[[ Document excerpt open ]]

PACE demands that Russia cease military interference in Donbas

The Parliamentary Assembly of the Council of Europe (PACE) demands that Russia “put an end to its military interference” in eastern Ukraine, according to a resolution adopted on Thursday, January 30, at a meeting during PACE’s winter session in Strasbourg devoted to the assembly’s monitoring procedure between January and December 2019.

In the document, PACE members call on Moscow to “fully comply with the Minsk agreements” and stop supporting “illegal armed groups” in the Donbas.

The Russian delegation, in turn, voiced its disagreement with a number of the resolution’s items. State Duma member Nikolay Ryzhak remarked that, despite Moscow’s protests, the assembly even worded the document more strongly, adopting an amendment put forward by the Ukrainian delegation.

“After this formulation, it started to look like: ‘fully implement the Minsk Agreements’, of which Russia is a participant,” Interfax cites Ryzhak as saying. “We categorically do not agree with the text of the resolution,” said Russian MP and delegation member from Chechnya Shamsail Saraliev.

“The resolution emphasizes Russia’s complicity in the crash of the Malaysian flight MH17 in 2014, which does not correspond to reality,” Saraliev wrote on his Telegram channel.

PACE also demands that Russia cease its illegal annexation of Crimea, cooperate fully and unconditionally with the Joint Investigation Team (JIT) and the Dutch Public Prosecution Office in bringing to accountability those responsible for the deaths resulting from the downing of flight MH17.

[[ Document excerpt closed ]]

# [Activity]
List every action that the PACE article says the assembly demands of Russia or calls on Russia to take.

[[ Available data open ]]

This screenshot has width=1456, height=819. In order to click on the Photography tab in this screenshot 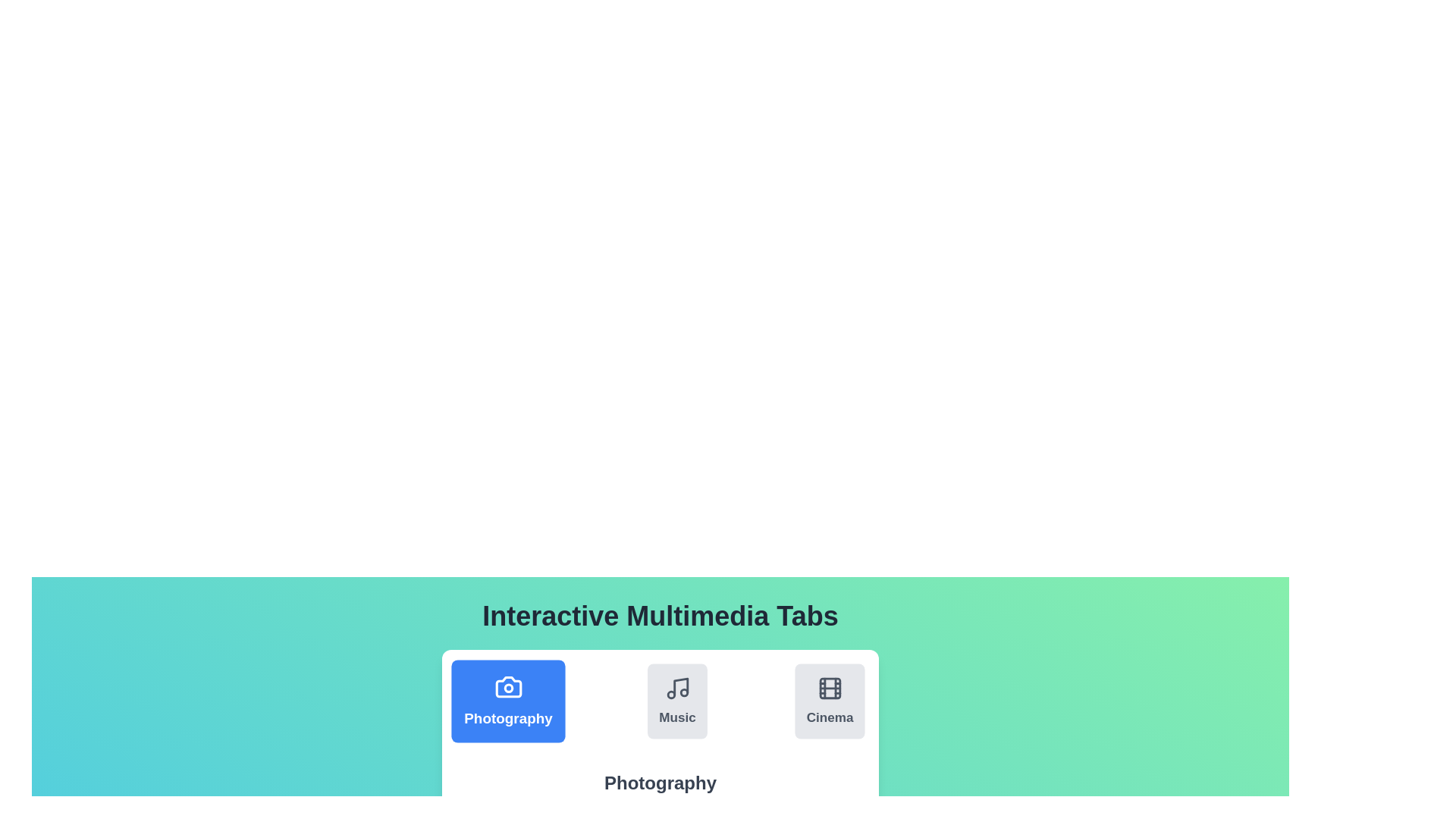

[[ Available data closed ]]

# [Completed task]
- Put an end to its military interference in eastern Ukraine
- Fully comply with the Minsk agreements
- Stop supporting illegal armed groups in the Donbas
- Cease its illegal annexation of Crimea
- Cooperate fully and unconditionally with the Joint Investigation Team (JIT) and the Dutch Public Prosecution Office in bringing to accountability those responsible for the deaths resulting from the downing of flight MH17